Journalists’ aversion against the business side of journalism has hurt us – we need smart journalists passionate about their work to have a hand in figuring out how we will make money off news in the future. (This was one of the aspects that elicited the most passionate discussion on the JCARN listserv). We’re missing an opportunity to take advantage of the changes in our industry.

Therefore, I think journalism awards should honor innovative forms to reach audiences and frontier work on finding new revenue streams.

Encouraging innovation

Entrepreneurialism, building new ways to reach audiences, groundbreaking, sustainable innovation and making appropriate use of each medium — those are my ideas for what journalism awards should encourage. I believe that honoring outstanding work in these areas will help our industry adapt to the changing media landscape.

Of course, that doesn’t discount excellent reporting, compelling stories and creative storytelling. These qualities will always be the building blocks of journalism. I didn’t mention them specifically because they go without saying, don’t they?

What do you think? Would these points filter out prize-worthy journalism? What other qualities would you add?

Update: Host Lisa Williams has written a summary of all posts in this #JCARN round. From pushing innovation to focusing on the fundamentals again to rewarding those who think outside the box, it’s all there.

Carnival of Journalism: Failing to fit in

I wanted to stick my toe in the water with a post for this month’s Carnival of Journalism on the topic of failure. Well, I failed at posting, but instead I want to whole-heartedly second a post by a fellow journalist.

Anna Tarkov wrote about the supposed failure to keep a job in “Fired… and not for the first time.” She writes,

What I now know is that I never failed at doing my job. I failed and was fired because I always did it the way I thought was best.

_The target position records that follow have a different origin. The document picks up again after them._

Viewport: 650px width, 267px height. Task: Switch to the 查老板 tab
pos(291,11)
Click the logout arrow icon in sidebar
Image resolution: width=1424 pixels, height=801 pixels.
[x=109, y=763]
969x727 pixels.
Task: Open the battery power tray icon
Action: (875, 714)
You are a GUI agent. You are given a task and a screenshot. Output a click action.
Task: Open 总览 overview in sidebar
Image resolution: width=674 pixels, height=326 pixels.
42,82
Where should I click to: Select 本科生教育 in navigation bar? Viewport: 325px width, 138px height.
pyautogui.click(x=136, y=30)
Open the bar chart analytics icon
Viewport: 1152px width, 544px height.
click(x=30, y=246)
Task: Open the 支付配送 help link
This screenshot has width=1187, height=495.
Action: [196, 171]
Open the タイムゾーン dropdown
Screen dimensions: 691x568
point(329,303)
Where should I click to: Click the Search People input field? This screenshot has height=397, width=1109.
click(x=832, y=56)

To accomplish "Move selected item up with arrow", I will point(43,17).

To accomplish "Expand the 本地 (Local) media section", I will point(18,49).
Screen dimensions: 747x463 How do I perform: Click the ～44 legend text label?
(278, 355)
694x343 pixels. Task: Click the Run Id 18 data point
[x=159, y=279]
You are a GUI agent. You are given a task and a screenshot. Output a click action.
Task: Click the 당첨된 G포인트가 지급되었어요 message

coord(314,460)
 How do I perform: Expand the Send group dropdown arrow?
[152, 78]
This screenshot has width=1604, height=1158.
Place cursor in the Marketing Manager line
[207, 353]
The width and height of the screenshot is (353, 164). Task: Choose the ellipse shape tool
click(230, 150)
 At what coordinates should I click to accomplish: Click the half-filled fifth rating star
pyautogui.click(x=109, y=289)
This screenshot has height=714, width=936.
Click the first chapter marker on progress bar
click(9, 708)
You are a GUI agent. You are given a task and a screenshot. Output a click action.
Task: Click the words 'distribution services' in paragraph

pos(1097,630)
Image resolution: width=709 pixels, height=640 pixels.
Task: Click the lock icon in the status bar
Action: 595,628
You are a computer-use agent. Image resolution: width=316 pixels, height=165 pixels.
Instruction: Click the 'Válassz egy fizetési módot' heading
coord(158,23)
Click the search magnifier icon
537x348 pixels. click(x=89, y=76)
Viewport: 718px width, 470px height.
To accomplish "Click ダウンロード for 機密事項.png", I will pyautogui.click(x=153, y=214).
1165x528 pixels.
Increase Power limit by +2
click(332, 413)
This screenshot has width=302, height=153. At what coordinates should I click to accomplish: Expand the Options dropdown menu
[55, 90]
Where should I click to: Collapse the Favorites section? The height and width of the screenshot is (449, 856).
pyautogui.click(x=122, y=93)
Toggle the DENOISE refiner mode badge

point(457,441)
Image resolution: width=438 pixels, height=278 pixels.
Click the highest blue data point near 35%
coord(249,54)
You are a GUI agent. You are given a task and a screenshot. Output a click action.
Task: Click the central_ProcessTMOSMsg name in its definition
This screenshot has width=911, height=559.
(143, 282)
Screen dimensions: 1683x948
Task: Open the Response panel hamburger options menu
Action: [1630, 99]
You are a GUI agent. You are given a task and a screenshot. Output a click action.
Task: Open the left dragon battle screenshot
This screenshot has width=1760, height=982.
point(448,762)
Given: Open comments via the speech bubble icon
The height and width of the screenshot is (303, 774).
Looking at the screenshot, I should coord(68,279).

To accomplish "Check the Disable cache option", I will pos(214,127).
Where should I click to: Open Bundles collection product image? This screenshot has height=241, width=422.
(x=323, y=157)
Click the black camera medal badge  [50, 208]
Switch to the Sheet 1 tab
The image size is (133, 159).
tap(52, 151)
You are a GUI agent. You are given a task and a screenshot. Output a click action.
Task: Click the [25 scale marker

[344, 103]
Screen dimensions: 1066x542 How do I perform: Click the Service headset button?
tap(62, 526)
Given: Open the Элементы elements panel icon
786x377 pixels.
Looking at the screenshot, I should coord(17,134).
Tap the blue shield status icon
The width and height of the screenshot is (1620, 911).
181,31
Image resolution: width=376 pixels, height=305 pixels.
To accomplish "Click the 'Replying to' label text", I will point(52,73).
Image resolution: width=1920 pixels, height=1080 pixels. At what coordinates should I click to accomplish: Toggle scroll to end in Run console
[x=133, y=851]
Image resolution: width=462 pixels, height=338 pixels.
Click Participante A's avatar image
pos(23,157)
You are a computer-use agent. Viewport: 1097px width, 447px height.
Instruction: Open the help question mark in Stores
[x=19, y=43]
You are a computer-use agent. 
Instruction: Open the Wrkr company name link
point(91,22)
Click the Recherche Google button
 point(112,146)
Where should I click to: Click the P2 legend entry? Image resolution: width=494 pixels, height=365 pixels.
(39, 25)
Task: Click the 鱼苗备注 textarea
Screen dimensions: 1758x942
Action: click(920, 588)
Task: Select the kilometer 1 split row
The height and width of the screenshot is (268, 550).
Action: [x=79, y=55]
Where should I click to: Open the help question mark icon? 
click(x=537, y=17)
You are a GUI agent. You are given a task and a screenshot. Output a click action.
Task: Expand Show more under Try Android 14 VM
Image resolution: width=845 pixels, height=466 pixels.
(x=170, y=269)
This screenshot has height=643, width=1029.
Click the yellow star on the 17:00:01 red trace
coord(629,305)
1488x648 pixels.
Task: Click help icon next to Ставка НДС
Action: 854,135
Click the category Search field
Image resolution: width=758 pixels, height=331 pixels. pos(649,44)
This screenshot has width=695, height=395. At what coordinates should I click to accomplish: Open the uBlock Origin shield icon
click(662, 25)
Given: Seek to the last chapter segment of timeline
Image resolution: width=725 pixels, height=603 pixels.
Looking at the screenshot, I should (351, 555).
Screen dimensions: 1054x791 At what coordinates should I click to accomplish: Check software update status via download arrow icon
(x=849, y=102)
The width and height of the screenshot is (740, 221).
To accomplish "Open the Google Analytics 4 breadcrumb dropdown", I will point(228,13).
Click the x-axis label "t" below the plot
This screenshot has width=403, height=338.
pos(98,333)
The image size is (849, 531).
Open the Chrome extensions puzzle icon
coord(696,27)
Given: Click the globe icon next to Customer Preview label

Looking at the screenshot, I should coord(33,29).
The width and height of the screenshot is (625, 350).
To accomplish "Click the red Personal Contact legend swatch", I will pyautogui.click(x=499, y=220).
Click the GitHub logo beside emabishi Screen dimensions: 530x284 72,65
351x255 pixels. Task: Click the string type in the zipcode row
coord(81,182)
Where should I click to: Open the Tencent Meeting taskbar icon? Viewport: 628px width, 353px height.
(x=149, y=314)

Doing something the way one thinks is best sounds ok on its face, but almost anyone … can tell you that most bosses just want you to shut up and take orders. They don’t want you to improve anything, they don’t want you to offer your own ideas, they don’t want you to change anything. They definitely don’t want to be challenged.

This so closely describes my experience with a recent project, I feel like she took the thoughts I had and expressed them more clearly.

I, too, for some reason assume that if I’m working on something, I should try to find the best way to produce it, come up with ideas, collaborate with people, ask questions. And just like Anna, I’ve had a very disheartening experience with that approach.

I’ve wondered why I can’t be like some other people, who follow directions without questioning them. I wanted to be like them, for a while, because they seemed to be having a much easier time.

I realized that I’m not like that. It was hard to see that as a strength at the time, but now I do.

I want to be creative, find new solutions, ask questions, come up with ideas. And I want to work for people who encourage that, who aren’t afraid to try out new things. To quote another JCarn entry by UMass journalism prof Steven Fox: “Failure is required in order for the revolution to continue.”

Just like Anna, my bad experience has helped me figure out what I want in a workplace and a boss. I don’t have to dampen my enthusiasm and my desire to move things forward — I just have to find a place where I can do that.